Paul Simon: Graceland, 1986

I could take a year to write a blog post on such a great musical landmark as this.  Graceland.  I think I could research and analyze and compile enough material to write a small book (or at least a chapter) on the album's cultural, social and political significance/implications.  Because I have enough trouble keeping this updated as it is. 


So I have decided to try to keep this short, in order to primarily point you to spend a bit of time with this experiment-gone-oh-so-right.  And if you get a real tangible copy, Paul Simon has included plenty of interesting details about the instrumentation and composition about the pieces. 

There is something about this album, and hearing the married styles of American rock and roll with the people's music of South Africa... yes, there is something distinctly flavored about this record, but it doesn't leave the awkward after taste of forced fusion for the sake of concept.  It's SO much more than a concept.  It's a love story that transcends all prejudice.  It's Romeo and Juliet with a happy ending.  Paul Simon fell in love with the music of South Africa - it equally felt to him foreign and familiar - so he made an inspired album using local musicians and their traditions, crossing a metaphorical barrier into a country that was being culturally boycotted by America for anti-apartheid convictions.  However Simon, far from supporting apartheid, managed to expose a music that had been hidden from the world under a racist regime.

And when finally uncovered as a mash-up with Simon's own folky American rock-and-roll style, the overwhelming feeling this record communicates can only be described in one word: happy.

I am sure once someone described the music on this record like floating.  And it does float: it grooves along a slow canal under hot sun.  It bounces up and down and never loses the momentum.  Nothing can get me down, even as I unload my dishwasher and notice a layer of grit left on all the bowls.   I have probably already said too much, and I haven't said a thing about a single song.
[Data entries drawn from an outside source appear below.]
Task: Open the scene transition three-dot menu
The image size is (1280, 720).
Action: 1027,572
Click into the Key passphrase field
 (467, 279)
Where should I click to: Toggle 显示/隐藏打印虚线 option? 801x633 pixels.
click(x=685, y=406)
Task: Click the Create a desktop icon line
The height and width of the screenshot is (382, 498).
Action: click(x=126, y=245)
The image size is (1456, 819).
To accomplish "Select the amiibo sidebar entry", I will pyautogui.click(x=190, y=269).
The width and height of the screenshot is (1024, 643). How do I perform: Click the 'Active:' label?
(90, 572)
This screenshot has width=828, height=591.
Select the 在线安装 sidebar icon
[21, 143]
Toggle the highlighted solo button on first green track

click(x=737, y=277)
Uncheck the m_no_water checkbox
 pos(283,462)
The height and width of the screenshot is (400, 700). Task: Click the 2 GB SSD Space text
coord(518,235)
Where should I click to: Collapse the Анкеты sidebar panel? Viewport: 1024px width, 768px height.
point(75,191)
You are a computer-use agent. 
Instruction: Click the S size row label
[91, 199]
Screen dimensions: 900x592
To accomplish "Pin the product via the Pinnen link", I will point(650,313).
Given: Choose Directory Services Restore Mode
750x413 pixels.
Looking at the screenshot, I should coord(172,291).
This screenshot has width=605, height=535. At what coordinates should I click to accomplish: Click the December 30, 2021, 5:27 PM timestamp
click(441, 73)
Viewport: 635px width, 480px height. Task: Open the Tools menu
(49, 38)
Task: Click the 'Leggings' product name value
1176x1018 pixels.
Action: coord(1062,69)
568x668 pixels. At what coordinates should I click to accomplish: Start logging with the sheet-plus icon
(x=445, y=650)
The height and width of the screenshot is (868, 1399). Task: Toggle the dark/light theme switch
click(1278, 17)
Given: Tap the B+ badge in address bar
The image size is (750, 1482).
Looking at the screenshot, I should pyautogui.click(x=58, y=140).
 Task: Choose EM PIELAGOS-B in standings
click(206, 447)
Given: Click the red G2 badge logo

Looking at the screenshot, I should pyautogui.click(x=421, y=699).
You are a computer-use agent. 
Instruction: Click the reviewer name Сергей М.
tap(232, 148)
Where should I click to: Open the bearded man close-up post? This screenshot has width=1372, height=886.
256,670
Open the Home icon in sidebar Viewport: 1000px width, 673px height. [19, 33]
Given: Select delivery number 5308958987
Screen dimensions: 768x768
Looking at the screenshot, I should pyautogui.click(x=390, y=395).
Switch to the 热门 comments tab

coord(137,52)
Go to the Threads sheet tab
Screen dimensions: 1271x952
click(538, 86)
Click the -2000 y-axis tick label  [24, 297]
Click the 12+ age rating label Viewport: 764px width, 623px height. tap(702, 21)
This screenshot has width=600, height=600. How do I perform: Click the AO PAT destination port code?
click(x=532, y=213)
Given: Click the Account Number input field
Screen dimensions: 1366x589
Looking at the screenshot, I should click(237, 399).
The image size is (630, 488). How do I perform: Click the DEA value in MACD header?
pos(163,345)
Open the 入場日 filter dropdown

Ok, well hold on tight through The Boy in the Bubble.  It always sounds a bit messy to me, and I have to be in the right mood for it, but I never regret letting it play out into the title track, Graceland, which still is not my favorite track, but sets the tone as a strong story of journey and pilgrimage to where "we all will be received".  And then we start to have fun.  I can do anything while I listen to I Know What I Know, as long as I can sing along, and Gumboots keeps me doing it.  Activity preferred.

Diamonds on the Soles of Her Shoes is the smoothest track, going down like a latte from Cafe Artigiano, and I do tend to pour myself something to drink at this point of the record to relax a little, just in time to turn it over for the superior side of the album.

If you don't have this on vinyl, I would encourage you to take a 30 second break before you start the second half, because I'm convinced it's supposed to be there.  You Can Call Me Al sounds like it's starting over somehow, and Under African Skies is maybe the most stereotypical nod to the motherland, but it's so perfect, and prepares us for the accapella Homeless that follows.

And what else can I say?  Three more songs (on the vinyl edition that I have) and they are all fantastic.  Crazy Love Vol II makes me passionate, That Was Your Mother makes me smirk (it's the one song I feel Paul Simon could have maybe left off), and All Around the World or the Myth of Fingerprints makes me want to dance, and leaves us feeling hopeful for the world.

Hopeful.  An album made in the thick of Apartheid debates in traditional South African styles that remains full of hope is nothing short of a Paul Simon miracle.  Maybe he should be made a saint.  If he can ever successfully reunite with Garfunkle, he just might.